The two efforts are examples of efforts by the ODNI to harness virtual or synthetic worlds, such as the one made popular by Second Life, to improve the 16-agency intelligence community’s analytic capabilities. In the past several years, ODNI has undertaken a series of efforts sought to use mass collaboration and so-called Web 2.0 tools to improve analysis. 

IARPA, which focuses on high-risk/high-payoff research, held an industry day in July on A-SpaceX which is anticipated to be a multi-phase, multimillion-dollar program.

A broad agency announcement is soon expected for the first phase of A-SpaceX which will seek to use and develop virtual worlds to explore how manipulating time frames and mapping decision processes can improve intelligence analysis. The first phase will last about 18 months.

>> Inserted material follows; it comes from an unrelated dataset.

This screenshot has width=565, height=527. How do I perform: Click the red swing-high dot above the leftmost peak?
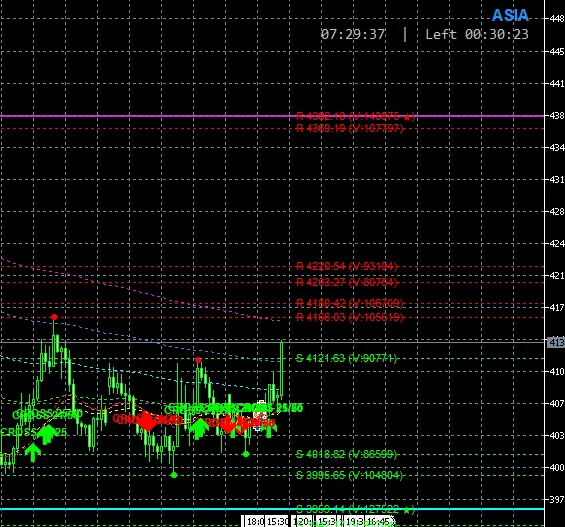pyautogui.click(x=54, y=317)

During the first phase of project, officials hope to create a “Time Machine” virtual world through which they can explore how changes in chronology can affect analysis. They also hope to use virtual worlds to create “MindSnaps” that will allow an analysts to track and map out their decision processes in a virtual world.

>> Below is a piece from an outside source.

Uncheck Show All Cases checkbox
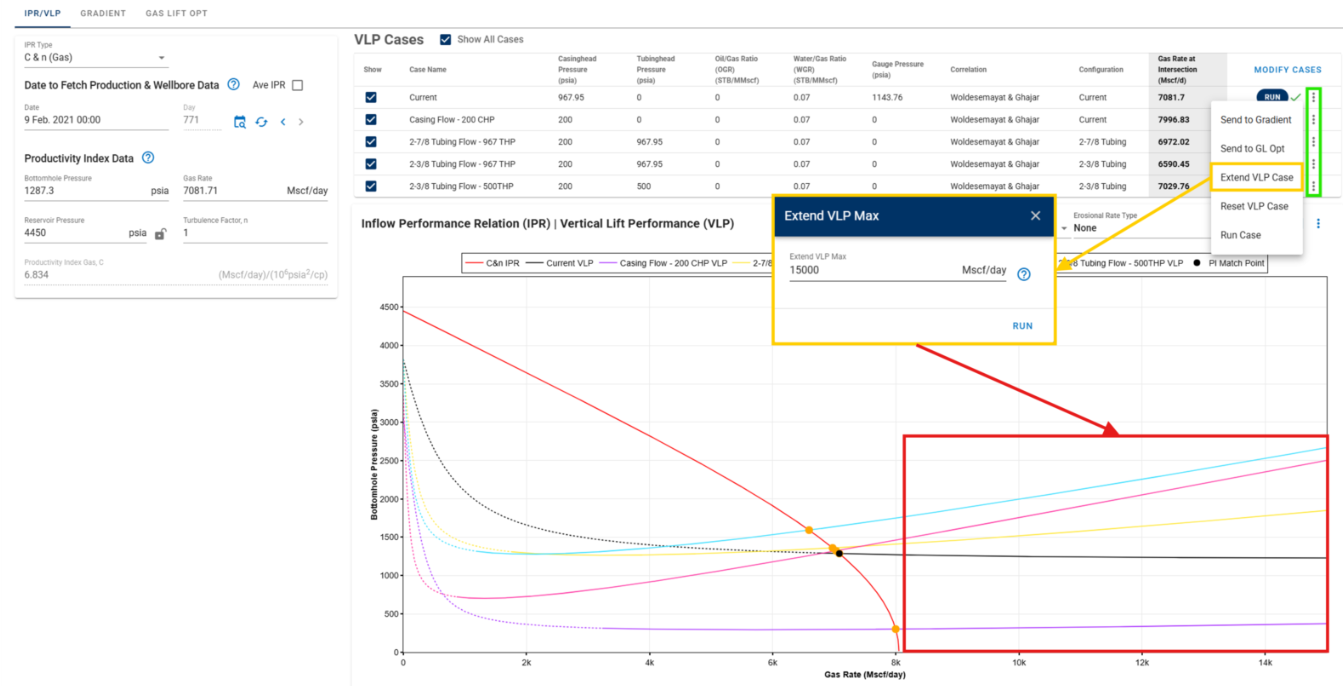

Arthur Becker, who manages IARPA’s Knowledge Discovery and Dissemination project – a different IARPA project -- mentioned A-SpaceX as an example of some of the projects under way which use technology to transform the analytic environment. He was speaking on a panel today at the Intelligence and National Security Alliance’s Analytic Transformation 2008 conference in Orlando, Fla.

Becker said many of the IARPA’s research projects are in their initial phases and that IARPA is focused on research that generally yields results in three to five years.

Other efforts include the Knowledge Discovery and Dissemination project, which will aim to explore how analysts can use information technology to handle the large swaths of information that analysts typically receive. Another IARPA project in the works will aim to reduce costs by making computer code more easily available to developers, Becker said.